+537 1) We have positive integers a, b and c such that a>b>c. When a, b and c are divided by 19, the remainders are 4, 2 and 18 respectively. When the number 2a+b-c is divided by 19, what is the remainder?
2) Given that m and n are positive integers such that m=6 (mod 9) and n=0 (mod 9), what is the largest integer that mn is necessarily divisible by?
+773 a/19 has a remainder of 4. b/19 has a remainder of 2. c/19 has a remainder of 18.

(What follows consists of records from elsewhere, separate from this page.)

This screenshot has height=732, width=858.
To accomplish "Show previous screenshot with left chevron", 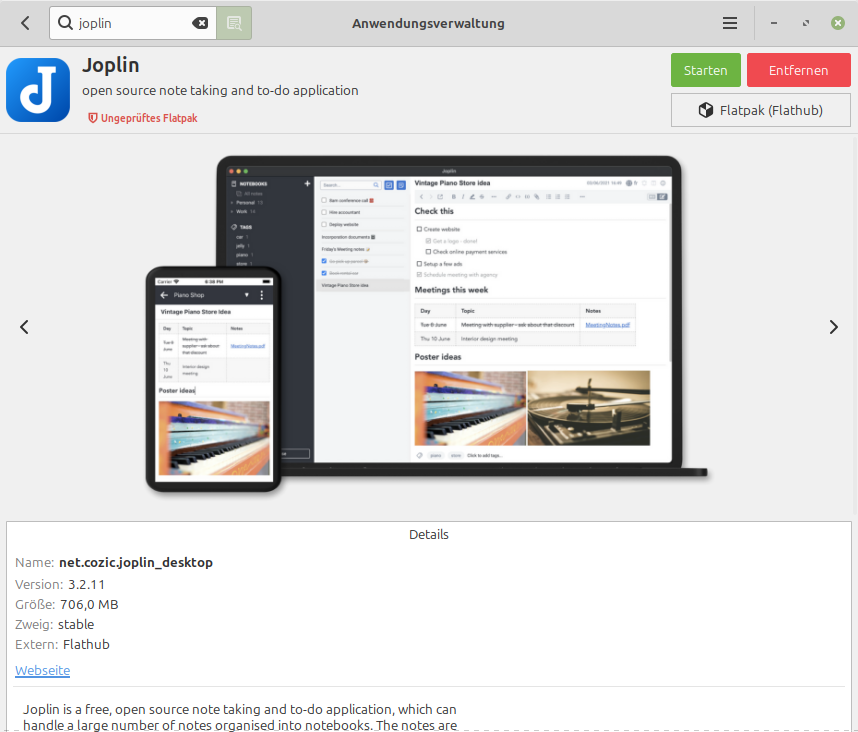I will [24, 327].
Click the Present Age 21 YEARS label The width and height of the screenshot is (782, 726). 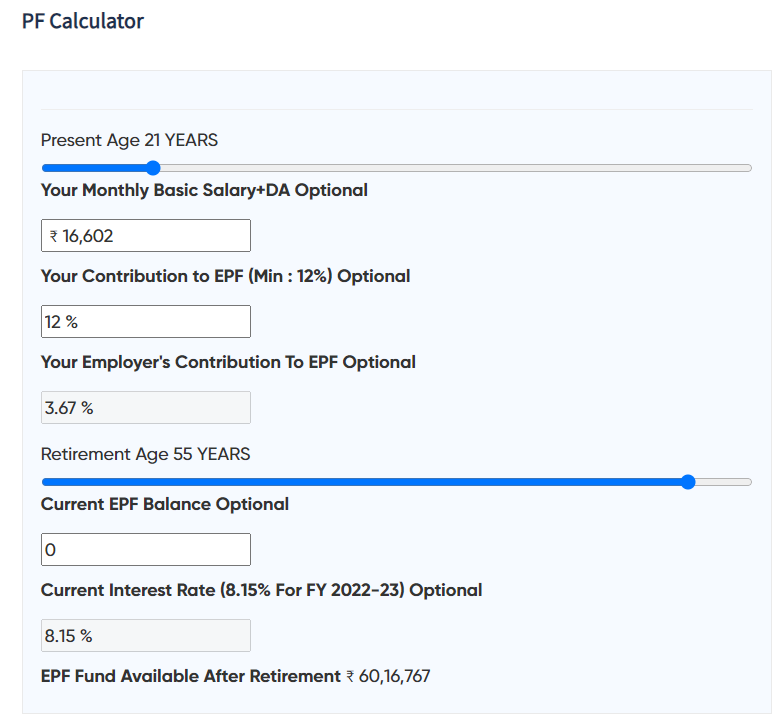coord(129,140)
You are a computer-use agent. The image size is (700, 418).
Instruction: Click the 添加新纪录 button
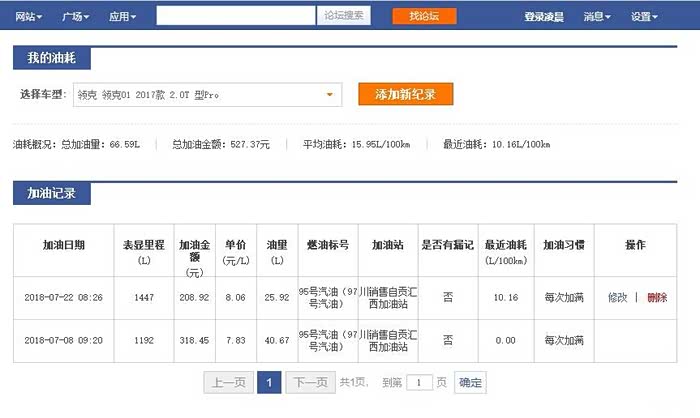point(406,94)
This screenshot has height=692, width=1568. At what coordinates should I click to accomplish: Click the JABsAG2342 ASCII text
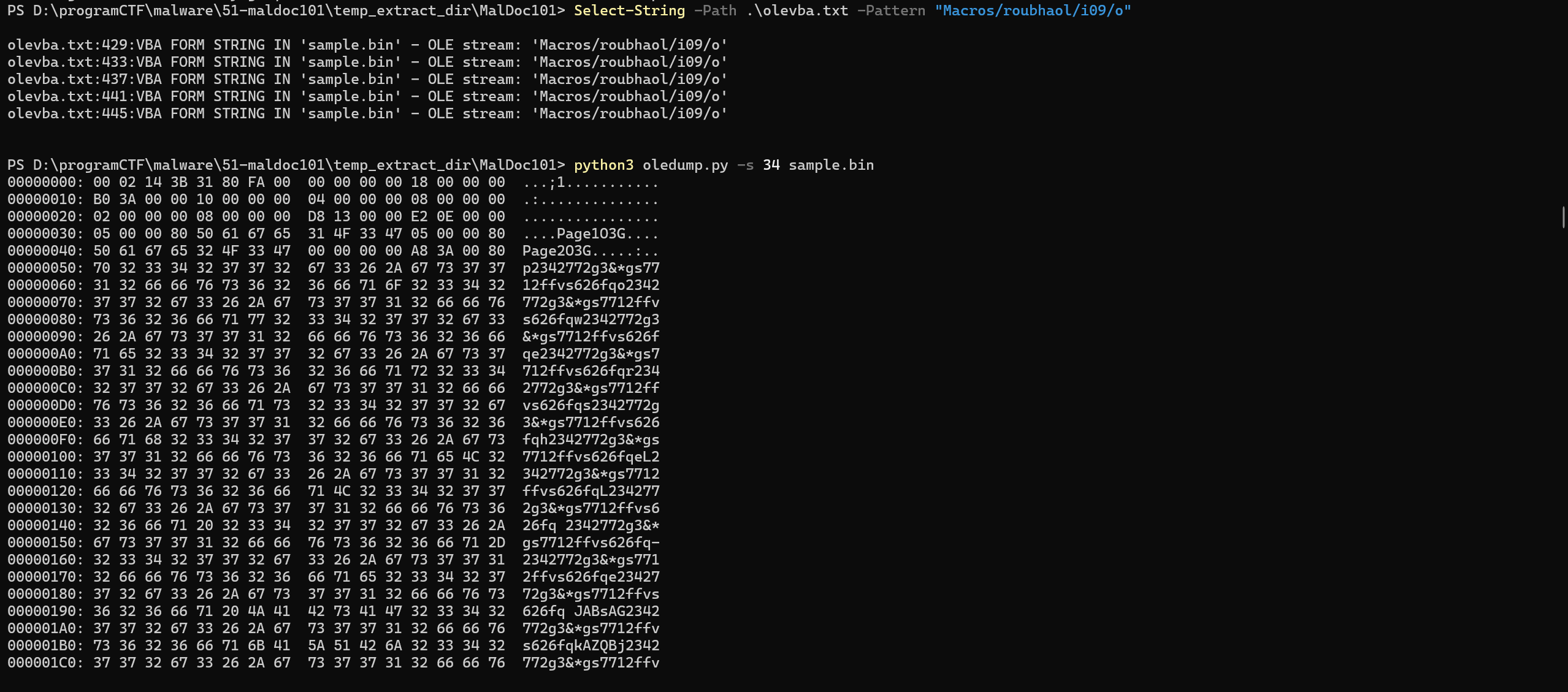click(617, 611)
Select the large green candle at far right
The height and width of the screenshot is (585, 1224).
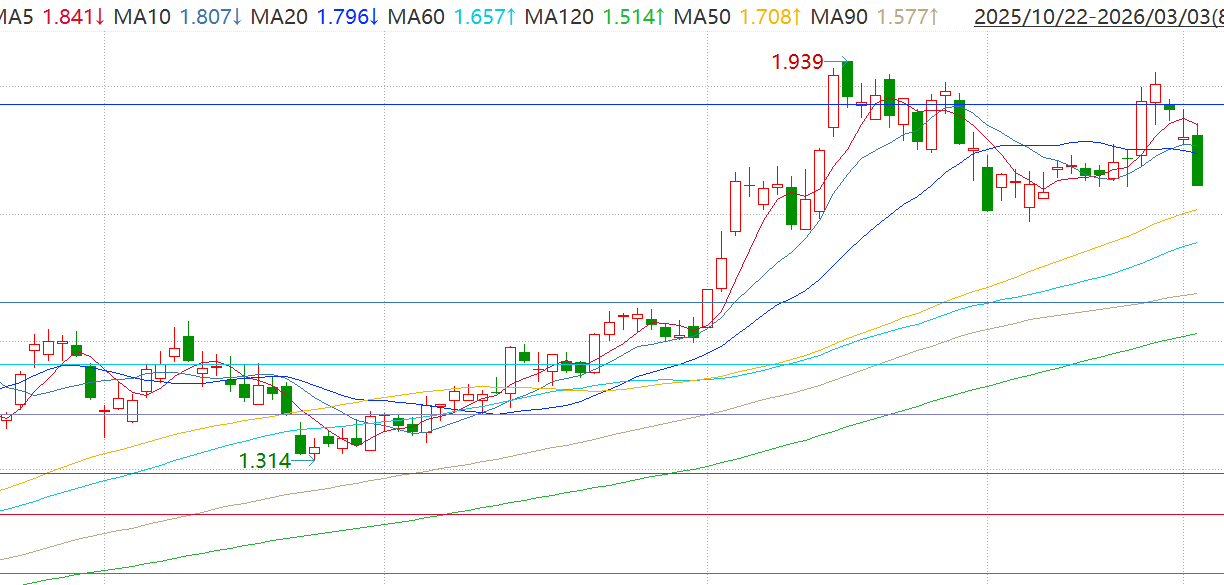click(x=1197, y=160)
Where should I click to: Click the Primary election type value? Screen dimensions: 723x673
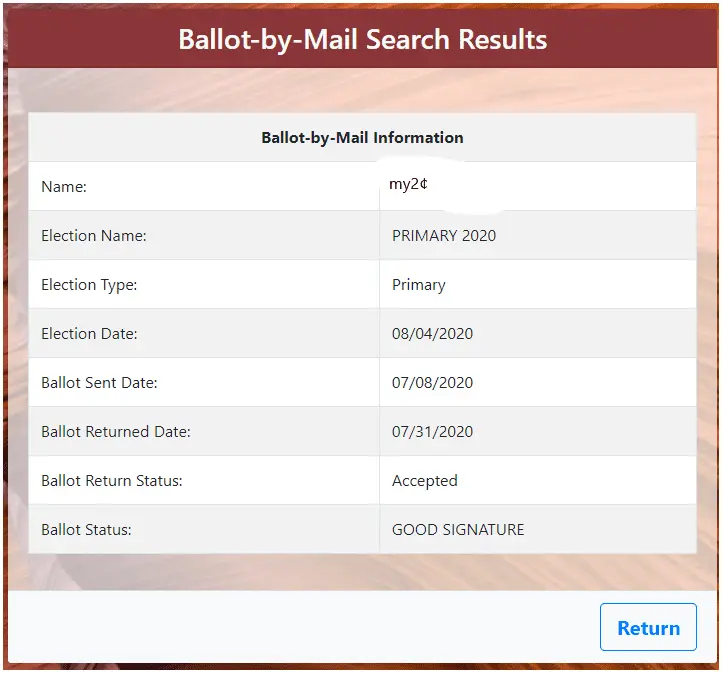tap(418, 285)
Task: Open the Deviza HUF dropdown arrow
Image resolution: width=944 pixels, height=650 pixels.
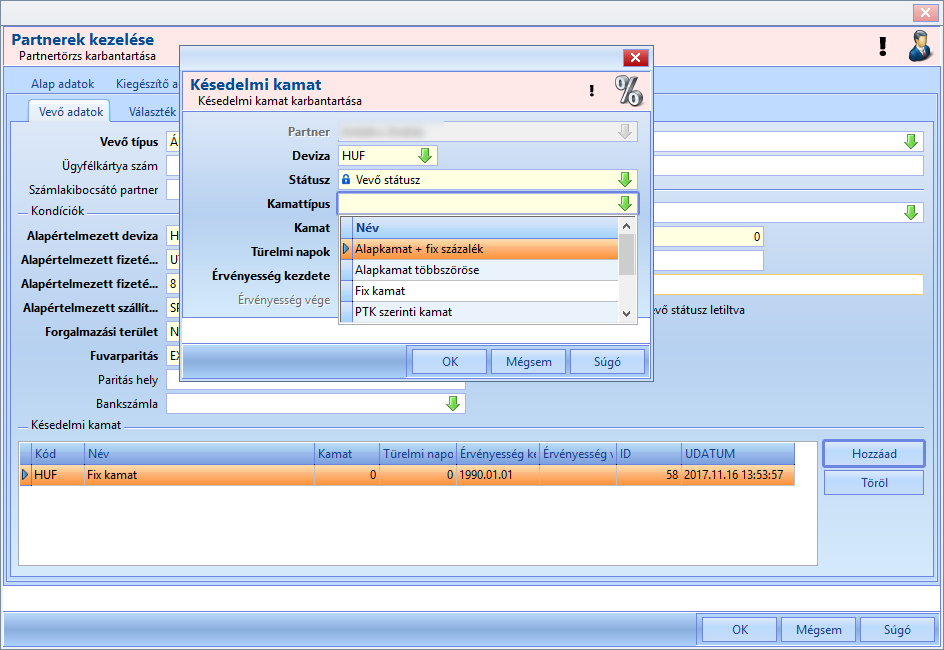Action: pos(425,156)
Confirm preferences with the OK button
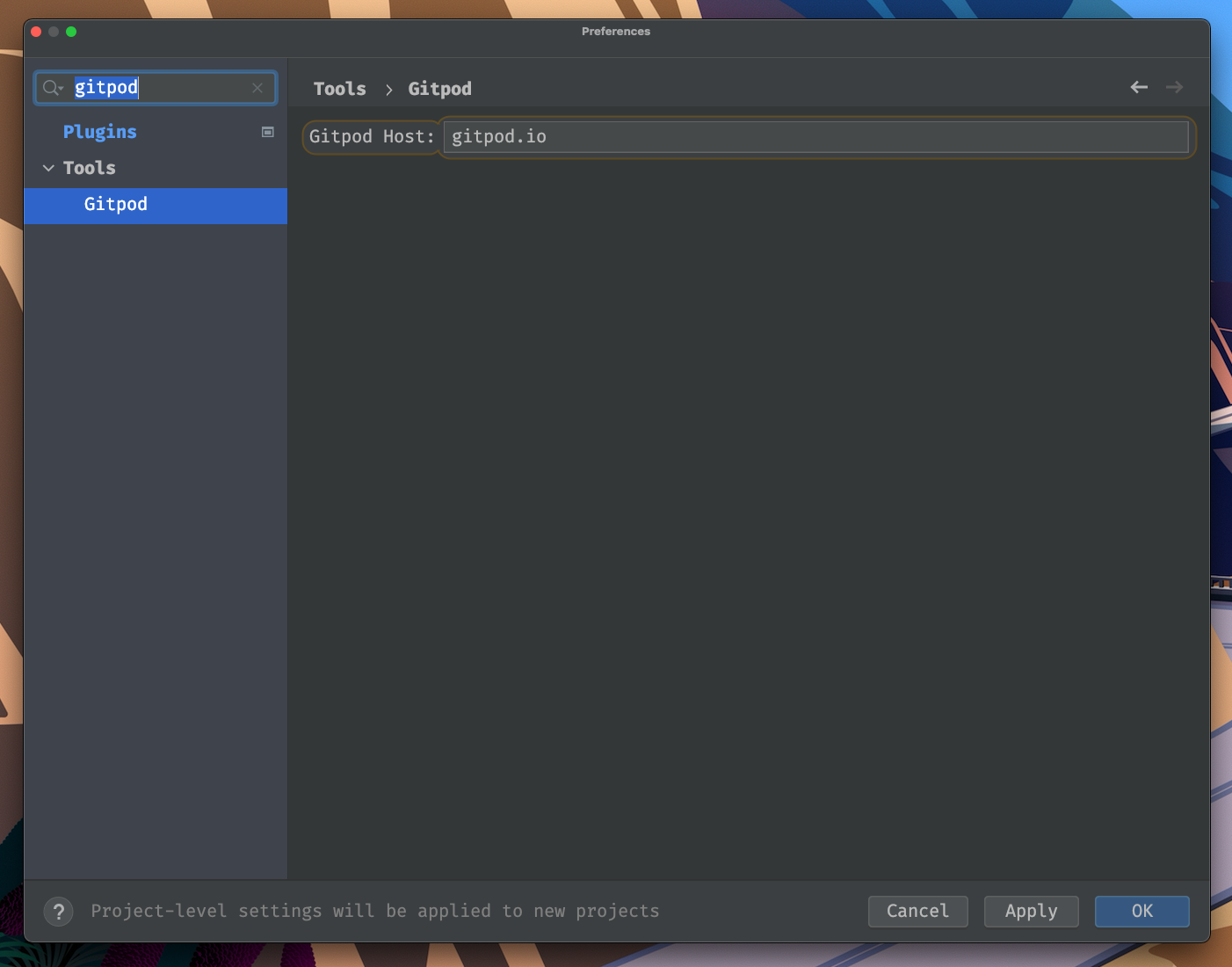The width and height of the screenshot is (1232, 967). pos(1141,912)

2a/19 then must have a remainder of 8. (4 + 4 = 8)
The remainder of \(2a + b - c\) when divided by 19 is just \(8 + 2 - 18 = -8\). We can get the real remainder by adding -8 to 19, which equals 11. the remainder is \(\boxed{11}\).
Hope this helps,
- PM
+773 Since \(m = 6 (mod 9)\) \(n = 0 (mod 9)\) and , we know that \(m\) is a multiple of 3 and \(n\) is a multiple of 9. \(m\) can also sometimes be a multiple of 6. (For example, m = 24, 24 (mod 9) = 6). To make sure that the largest integer that \(mn\) is necessarily divisible by is always true, we must assume that m is a multiple of 6. The largest integer that \(mn\) is necessarily divisible by is \(3\cdot3\cdot3 = \boxed{27}\).
Hope this helps,
- PM
+773 I think my answer above might be a little confusing, so I'll re-state it.
Odd number * odd number = Odd.
Since n is a multiple of 9, the prime factorization of n (other than 0) has at least two 3s.
Since m is a multiple of 3, the prime factorization of m (other than 0) has at least one 3.
We cannot consider the possibility that m and n are even because they are not always even.
The largest integer that mn is always divisible by is \(3\cdot3\cdot3 = \boxed{27}\), which is proven by prime factorization.
Hope this helps more,
- PM
+773 Go try it out yourself. It really works for all m = 6 (mod 9) and n = 0 (mod 9).
- PM
+26367 1)
We have positive integers a, b and c such that a>b>c.
When a, b and c are divided by 19, the remainders are 4, 2 and 18 respectively.
When the number 2a+b-c is divided by 19, what is the remainder?
\(\begin{array}{|rcll|} \hline a & \equiv & 4\pmod{19} \quad & | \quad \cdot 2 \\ \mathbf{2a} & \mathbf{\equiv} & \mathbf{8\pmod{19}} \\\\ \mathbf{b} & \mathbf{\equiv} & \mathbf{2\pmod{19}} \\\\ c & \equiv & 18\pmod{19} \\ c & \equiv & 18-19\pmod{19} \\ \mathbf{c} & \mathbf{\equiv} & \mathbf{-1\pmod{19} } \\ \\ \hline \\ 2a+b-c & \equiv & 8+2-(-1) \pmod{19} \\ \mathbf{2a+b-c} & \mathbf{\equiv} & \mathbf{{\color{red}11} \pmod{19}} \\ \hline \end{array}\)
The remainder is 11
+26367 2)
Given that m and n are positive integers such that m=6 (mod 9) and n=0 (mod 9),
what is the largest integer that mn is necessarily divisible by?
\(\begin{array}{|rcll|} \hline m & \equiv & 6\pmod{9} \\ \text{or} \\ m &=& 6 + z\cdot 9 ,\quad z \in \mathbb{Z} \\\\ n & \equiv & 0\pmod{9} \\ \text{or} \\ n &=& 0 + z_2 \cdot 9, \quad z_2 \in \mathbb{Z} \\\\ \hline \\ mn &=& (6 + z\cdot 9)\cdot z_2 \cdot 9 \\ mn &=& 3\cdot(2 + z\cdot 3)\cdot z_2 \cdot 9 \\ \mathbf{mn} &\mathbf{=}& \mathbf{{\color{red}27}\cdot(2 + 3z)\cdot z_2} \\ \hline \end{array}\)
The largest integer is 27
I agree with Alan.
m mod 9 =6 the smallest m that will satisfy the congruence =9 + 6 =15, and:
n mod 9 =0 the smallest n that will satisfy the congruence =9. Then:
15 x 9 = 135 - and the divisors of 135 =1, 3, 5, 9, 15, 27, 45, 135 (8 divisors).
So, the largest divisor of 135 is 135 !!!.